Fair enough. Tal broke off a piece of the bread or himself and took a bite of it. The succulent, yeasty taste almost made him cry out with pleasure. He could see why Siran's self-control had gone out the window. But this had to last. He finished his piece and stuffed the rest of the loaf back into the satchel. "We'll have the rest at the house."
Siran's face fell. "But she'll take it."
"No, she won't. I'll hide it so that she won't ever find it." Tal offered a hand to Siran. "Trust me?"
A pair of wide eyes met his, then Siran nodded, smiled sheepishly, and slid his grimy hand into Tal's.
Tal squeezed his hand and led the way back down the hill. Siran's feet slipped enough times that, by the time they reached the bottom of the hill and approached the animal they'd ridden into the city, Tal had hoisted his brother onto his back and had a pair of arms wrapped tightly about his neck. It was all he could do to hold them far enough out to avoid choking. He helped Siran mount and began to fasten their satchel to the saddle. Something bumped his rear, and he swatted without looking. "Settle down, horse."
The black gelding, Taryk, nickered and nipped again. Siran giggled.
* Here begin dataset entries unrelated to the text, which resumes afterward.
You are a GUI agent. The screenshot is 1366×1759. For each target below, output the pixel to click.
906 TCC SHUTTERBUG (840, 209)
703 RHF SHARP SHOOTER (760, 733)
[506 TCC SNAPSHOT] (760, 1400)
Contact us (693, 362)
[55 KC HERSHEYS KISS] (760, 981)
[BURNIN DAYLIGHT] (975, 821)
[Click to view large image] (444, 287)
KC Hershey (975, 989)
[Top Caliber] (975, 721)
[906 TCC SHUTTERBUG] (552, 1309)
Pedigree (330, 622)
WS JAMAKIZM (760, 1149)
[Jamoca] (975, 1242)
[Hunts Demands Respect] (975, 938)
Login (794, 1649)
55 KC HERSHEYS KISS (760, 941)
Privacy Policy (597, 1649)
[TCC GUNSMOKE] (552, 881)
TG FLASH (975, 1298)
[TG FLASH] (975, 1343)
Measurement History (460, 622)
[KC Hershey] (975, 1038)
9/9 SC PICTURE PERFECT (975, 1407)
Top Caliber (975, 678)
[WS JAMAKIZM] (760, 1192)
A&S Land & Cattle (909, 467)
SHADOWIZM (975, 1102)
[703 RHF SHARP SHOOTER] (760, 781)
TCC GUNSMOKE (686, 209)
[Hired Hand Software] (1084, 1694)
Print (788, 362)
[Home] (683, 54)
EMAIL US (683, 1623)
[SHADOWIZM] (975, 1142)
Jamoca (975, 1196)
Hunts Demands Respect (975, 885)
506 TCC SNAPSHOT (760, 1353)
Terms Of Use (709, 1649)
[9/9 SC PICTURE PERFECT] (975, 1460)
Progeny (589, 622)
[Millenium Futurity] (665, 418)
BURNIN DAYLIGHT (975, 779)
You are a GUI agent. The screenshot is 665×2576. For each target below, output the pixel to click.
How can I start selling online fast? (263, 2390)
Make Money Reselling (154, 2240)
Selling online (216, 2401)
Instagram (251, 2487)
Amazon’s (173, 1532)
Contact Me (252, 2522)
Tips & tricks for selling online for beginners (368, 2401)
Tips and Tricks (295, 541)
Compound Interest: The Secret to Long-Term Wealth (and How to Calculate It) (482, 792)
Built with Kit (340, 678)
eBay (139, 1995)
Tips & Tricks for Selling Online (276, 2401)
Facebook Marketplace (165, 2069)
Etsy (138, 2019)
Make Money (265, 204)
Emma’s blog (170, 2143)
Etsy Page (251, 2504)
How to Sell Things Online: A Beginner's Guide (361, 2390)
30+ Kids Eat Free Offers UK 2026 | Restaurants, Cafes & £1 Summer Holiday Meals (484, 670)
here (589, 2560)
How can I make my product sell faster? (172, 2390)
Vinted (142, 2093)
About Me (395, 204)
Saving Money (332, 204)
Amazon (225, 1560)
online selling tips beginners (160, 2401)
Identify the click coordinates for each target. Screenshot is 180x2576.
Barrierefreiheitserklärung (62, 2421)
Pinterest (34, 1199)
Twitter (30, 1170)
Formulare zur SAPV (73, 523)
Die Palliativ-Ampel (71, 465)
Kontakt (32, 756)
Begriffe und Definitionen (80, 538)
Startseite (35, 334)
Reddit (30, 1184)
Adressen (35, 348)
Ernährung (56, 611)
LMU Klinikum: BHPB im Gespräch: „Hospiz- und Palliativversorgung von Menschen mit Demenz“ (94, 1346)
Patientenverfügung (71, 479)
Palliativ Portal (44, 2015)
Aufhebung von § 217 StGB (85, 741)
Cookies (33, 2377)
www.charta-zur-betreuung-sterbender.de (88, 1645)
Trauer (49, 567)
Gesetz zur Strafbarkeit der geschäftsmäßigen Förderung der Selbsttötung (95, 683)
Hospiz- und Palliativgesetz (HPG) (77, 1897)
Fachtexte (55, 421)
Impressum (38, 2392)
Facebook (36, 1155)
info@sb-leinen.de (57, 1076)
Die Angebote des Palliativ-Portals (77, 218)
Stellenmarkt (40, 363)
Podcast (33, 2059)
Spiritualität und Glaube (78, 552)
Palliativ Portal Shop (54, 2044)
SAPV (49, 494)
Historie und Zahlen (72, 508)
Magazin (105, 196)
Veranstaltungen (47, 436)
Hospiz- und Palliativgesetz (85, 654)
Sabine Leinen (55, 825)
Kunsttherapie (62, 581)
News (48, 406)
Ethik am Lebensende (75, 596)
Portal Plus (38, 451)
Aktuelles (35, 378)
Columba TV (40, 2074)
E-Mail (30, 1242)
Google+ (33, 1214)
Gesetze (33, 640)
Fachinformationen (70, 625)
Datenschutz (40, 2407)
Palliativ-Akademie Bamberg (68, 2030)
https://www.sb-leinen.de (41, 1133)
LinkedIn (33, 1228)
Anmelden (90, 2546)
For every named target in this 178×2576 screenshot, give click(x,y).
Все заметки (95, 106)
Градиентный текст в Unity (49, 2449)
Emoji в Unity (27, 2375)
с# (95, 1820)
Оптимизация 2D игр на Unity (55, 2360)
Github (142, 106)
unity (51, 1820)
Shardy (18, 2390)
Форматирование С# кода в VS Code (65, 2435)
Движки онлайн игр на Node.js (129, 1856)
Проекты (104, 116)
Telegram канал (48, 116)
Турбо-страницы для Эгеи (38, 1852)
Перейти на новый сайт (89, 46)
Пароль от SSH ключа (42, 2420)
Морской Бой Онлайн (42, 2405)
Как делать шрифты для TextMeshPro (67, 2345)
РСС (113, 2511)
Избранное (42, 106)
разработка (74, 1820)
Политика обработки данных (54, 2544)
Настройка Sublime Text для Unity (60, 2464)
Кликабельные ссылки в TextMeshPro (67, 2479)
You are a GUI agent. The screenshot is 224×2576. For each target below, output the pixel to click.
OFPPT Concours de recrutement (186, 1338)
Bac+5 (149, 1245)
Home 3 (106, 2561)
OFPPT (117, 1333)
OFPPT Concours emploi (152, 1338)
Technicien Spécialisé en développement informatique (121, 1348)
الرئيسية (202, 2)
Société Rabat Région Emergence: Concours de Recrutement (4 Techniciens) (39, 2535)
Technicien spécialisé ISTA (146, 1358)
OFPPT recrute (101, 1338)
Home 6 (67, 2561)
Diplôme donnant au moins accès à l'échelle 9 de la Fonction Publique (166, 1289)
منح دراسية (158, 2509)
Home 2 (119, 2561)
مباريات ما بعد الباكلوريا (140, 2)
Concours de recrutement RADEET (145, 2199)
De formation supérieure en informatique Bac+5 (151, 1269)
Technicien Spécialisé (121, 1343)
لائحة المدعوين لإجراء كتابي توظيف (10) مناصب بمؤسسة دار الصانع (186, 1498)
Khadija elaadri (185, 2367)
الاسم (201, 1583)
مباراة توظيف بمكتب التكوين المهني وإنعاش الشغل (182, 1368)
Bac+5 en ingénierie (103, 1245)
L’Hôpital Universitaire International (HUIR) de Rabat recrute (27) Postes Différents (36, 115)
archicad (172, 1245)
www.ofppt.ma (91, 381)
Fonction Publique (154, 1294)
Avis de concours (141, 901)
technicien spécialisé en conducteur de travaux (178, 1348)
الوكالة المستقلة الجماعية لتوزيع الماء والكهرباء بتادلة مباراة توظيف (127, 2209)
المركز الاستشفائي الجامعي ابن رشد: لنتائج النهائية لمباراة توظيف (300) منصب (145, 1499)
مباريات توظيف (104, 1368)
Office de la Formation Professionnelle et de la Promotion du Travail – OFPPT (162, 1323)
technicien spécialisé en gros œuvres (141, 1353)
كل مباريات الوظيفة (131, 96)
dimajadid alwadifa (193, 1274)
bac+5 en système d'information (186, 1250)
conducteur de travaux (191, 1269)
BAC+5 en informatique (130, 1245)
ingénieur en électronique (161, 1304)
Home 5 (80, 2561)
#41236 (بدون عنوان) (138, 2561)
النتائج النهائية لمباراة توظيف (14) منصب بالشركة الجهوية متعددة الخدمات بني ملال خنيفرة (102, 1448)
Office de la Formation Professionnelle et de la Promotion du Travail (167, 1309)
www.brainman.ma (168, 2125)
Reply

Tal grimaced and ignored the animal until he had the bag secure. Taryk bumped him with his nose, and Tal sighed and rubbed it. "You're a real chore, aren't you?"
This must have been enough, for a moment later, Taryk bobbed his head and began to graze again.
"Oh, no, you don't. You'll eat at home just like us." Tal swung into the saddle and helped Siran center himself on the saddle. "Ready?"
"Oh, no, you don't. You'll eat at home just like us." Tal swung into the saddle and helped Siran center himself on the saddle. "Ready?"
"Can we make him gallop today?"
If this nag galloped, he'd fall apart halfway home. "We'll see. Just hang tight, all right? We'll be home soon."
Siran nodded and took hold of the saddle horn. Taryk seemed none too pleased, but ceased his grazing, and when Tal picked up the reins and kicked, the animal tossed his head slightly and began the eternal ride towards home.